● Records supplied:

::::

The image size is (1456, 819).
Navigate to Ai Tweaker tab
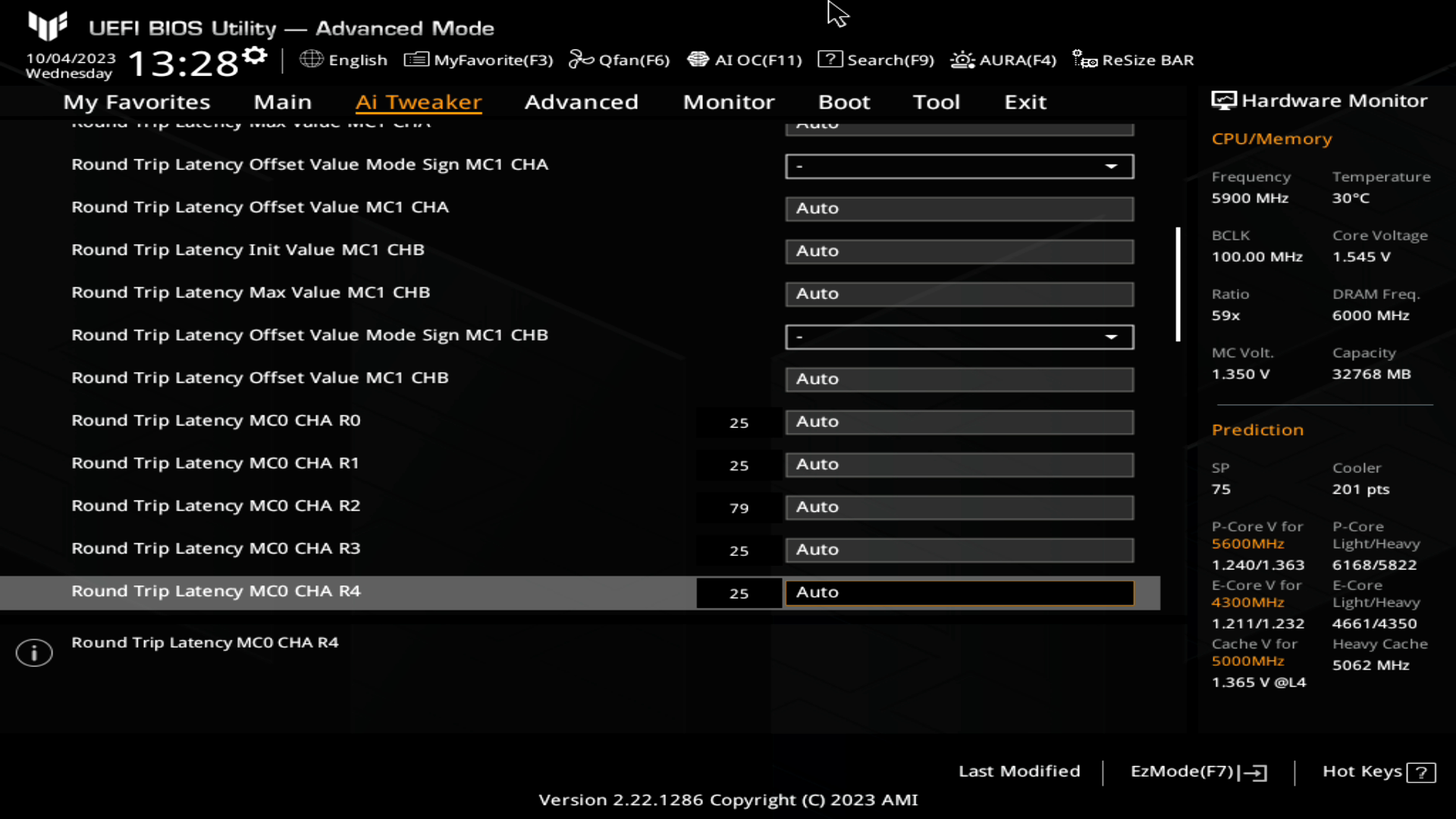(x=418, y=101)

::::

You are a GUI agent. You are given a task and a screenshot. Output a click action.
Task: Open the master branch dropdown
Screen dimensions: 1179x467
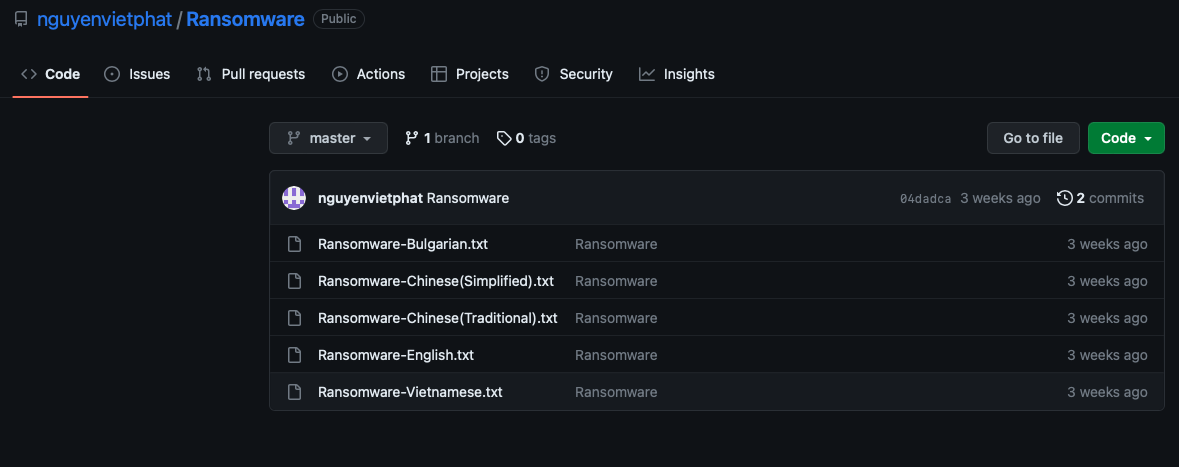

::::

● Exercise goal:
Rewrite the part that opens with the line containing "You are a GUI" and closes with the line containing "Screen dimensions: 1179x467", swapping "master branch" for "main branch" and leaving everything else unchanged.

● Final answer:
You are a GUI agent. You are given a task and a screenshot. Output a click action.
Task: Open the main branch dropdown
Screen dimensions: 1179x467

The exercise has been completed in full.